== Excerpt to read ==
━━━━━━━━━━━━━━━━

The state charged Ms. Bowers with manslaughter, in that she killed Maguire while she was engaged in the perpetration of middle-grade theft of goods, and in the perpetration of forgery, and with hit-and-run driving. The bill of information was filed August 5, 2004; just prior to a free and voluntary hearing on September 26, 2005, Ms. Bowers waived her right to a jury trial. Trial began on September 30, 2005, and was continued on six separate days, ending on February 28, 2006. The district court found Ms. Bowers guilty as charged of manslaughter and hit-and-run driving, and denied her timely motion for acquittal. The state then charged her as a fourth felony habitual offender. The court found Ms. Bowers a fourth felony offender and sentenced her to 47 years at hard labor, without benefits, to run concurrently with any other sentence. On the hit-and-run conviction, the court sentenced her to five years at hard labor. 

Issue:

Was there sufficient evidence to charge Ms. Bowers with manslaughter?

Answer:

Yes.

Conclusion:

As it pertains to this case,  manslaughter is defined as a homicide committed without any intent to cause death or great bodily harm, when the offender is engaged in the perpetration or attempted perpetration of any felony not enumerated in La. R.S. 14:30 or 14:30.1, or of any intentional misdemeanor directly affecting the person. The state relied on middle grade theft of goods as the unenumerated felony. Contrary to Ms. Bowers's claim, the evidence is sufficient to prove an intent to permanently deprive Kroger of the merchandise. In State v. Victor, the court held, "A theft occurs when the thing is taken, although it may remain in the possession of the thief for only seconds." Quoting from preliminary drafts of the Louisiana Criminal Code, the court elaborated: “The concept of appropriation serves to differentiate completed property offenses from attempts. This is a difficult problem because all theft partakes of the character of attempt. The thief proposes to make the property his own more or less permanently; but he is nonetheless a thief if, shortly after he exerts his dominion over the property of another, he is prevented from making off with it.”

━━━━━━━━━━━━━━━━

== Data ==

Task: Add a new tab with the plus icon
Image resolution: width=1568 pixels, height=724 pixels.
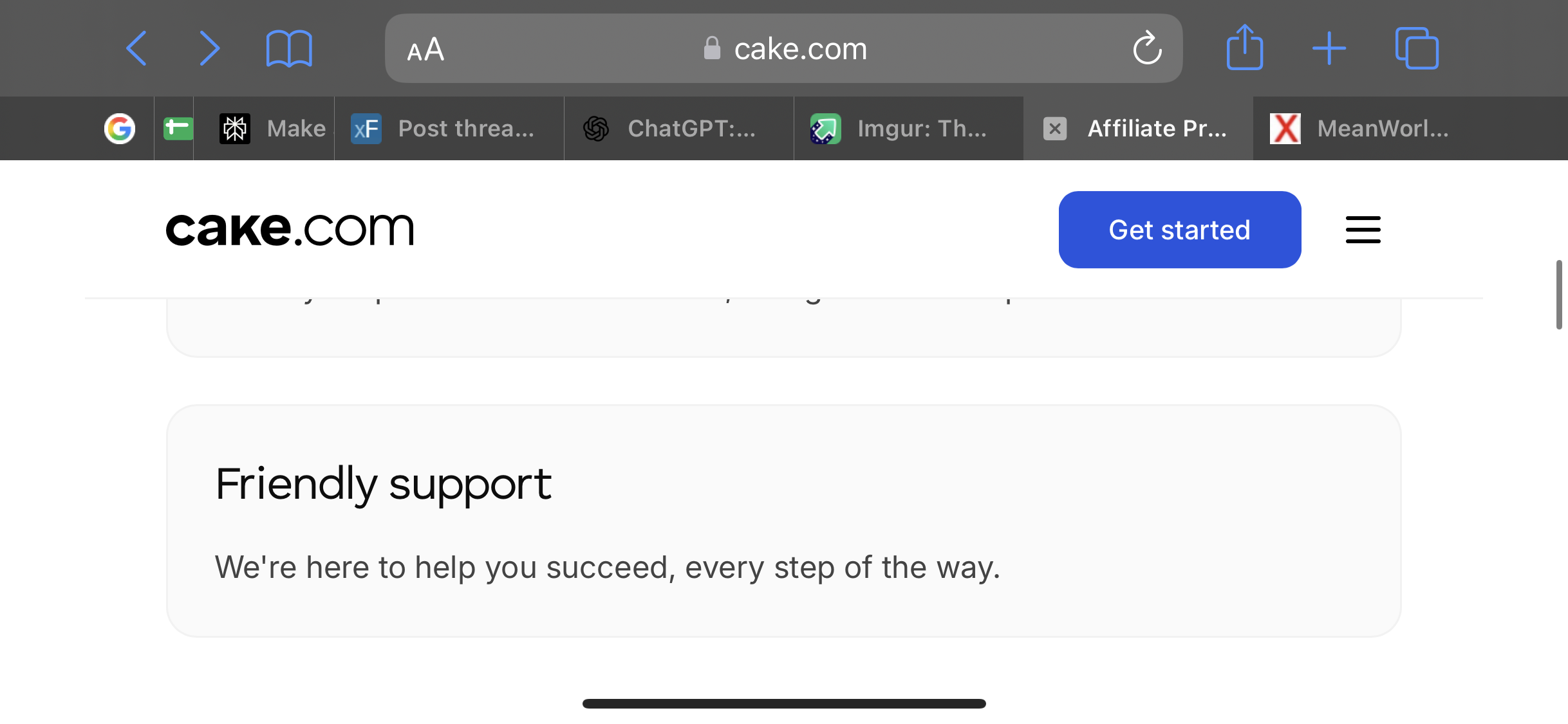Action: (x=1329, y=48)
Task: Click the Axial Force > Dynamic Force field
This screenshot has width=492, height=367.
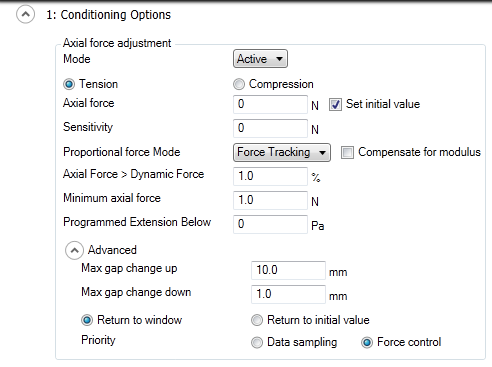Action: [x=270, y=176]
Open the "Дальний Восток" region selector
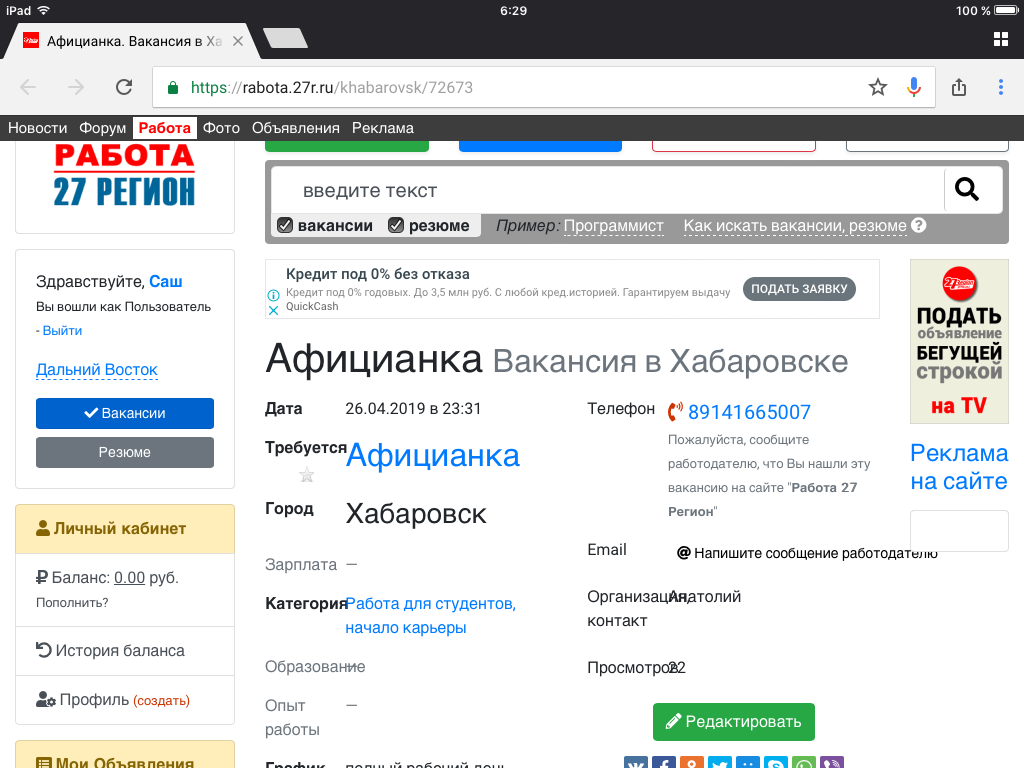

━━━━━━━━━━━━━━━━

== Your tasks ==
1 – Decide whether each statement agrees with the case summary on Ms. Bowers, answering yes or no and quoting the words that settle it.
(a) Ms. Bowers gave up her right to a jury trial.
(b) For hit-and-run driving, the court sentenced her to ten years at hard labor.
(c) The state relied on forgery as the unenumerated felony.
2 – Using the case summary on Ms. Bowers, answer these:
(a) On what date was the bill of information filed?
(b) What sentence did the court give her as a fourth felony offender?
(c) In which case did the court hold that a theft occurs when the thing is taken?
3 – Please resume the case summary on Ms. Bowers, starting right after its final sentence.
The data above come from a separate, unrelated source.

== Responses by item number ==
1 –
(a) Yes: "Ms. Bowers waived her right to a jury trial."
(b) No: "the court sentenced her to five years at hard labor."
(c) No: "The state relied on middle grade theft of goods as the unenumerated felony."

2 –
(a) August 5, 2004.
(b) 47 years at hard labor, without benefits, to run concurrently with any other sentence.
(c) State v. Victor.

3 –
In State v. Ellis, the defendant contended she was guilty of only attempted felony theft because after she left the store and walked 10 feet into the mall with stolen clothing concealed in her purse, she reentered the store and threw the clothing beneath a rack where other clothing was displayed. The appellate court therein disagreed, holding that: “One who takes the property of another, intending at the time of the taking to permanently deprive the owner of that [Pg 10] property, is nonetheless guilty of the crime of theft though she later, becoming frightened or having a change of heart, decides to return it and does so.” As in Ellis, the only reason Ms. Bowers returned the merchandise was that her theft had been detected and she was being pursued by several Kroger employees. The court was entitled to find the completed offense of theft of goods. The state correctly notes that in State v. Behre and State v. Bridgewater, supra, the perpetrators had not left the stores when they were apprehended. In State v. Effit, supra, the appellate court deferred to the trial court's verdict of attempted theft despite our own finding that the defendant intended to permanently deprive. On the instant facts, the appellate court will again defer to the district court's finding of a completed offense.

The court was equally unpersuaded by Ms. Bowers's contention that the state failed to prove causation. However, precedent has fully confirmed and subscribed to the “substantial factor.” In this caseDr. Traylor, the forensic pathologist, confirmed that Maguire had advanced cardiovascular disease, but that without the trauma of being run over by a car, with the resultant injury, pain and major surgery to his femur, he had an 80-90% chance of surviving until the date of trial. There was no evidence to contradict Dr. Traylor's assessment. On this record, the district court was entitled to find Ms. Bowers's conduct a substantial factor in causing Maguire's death.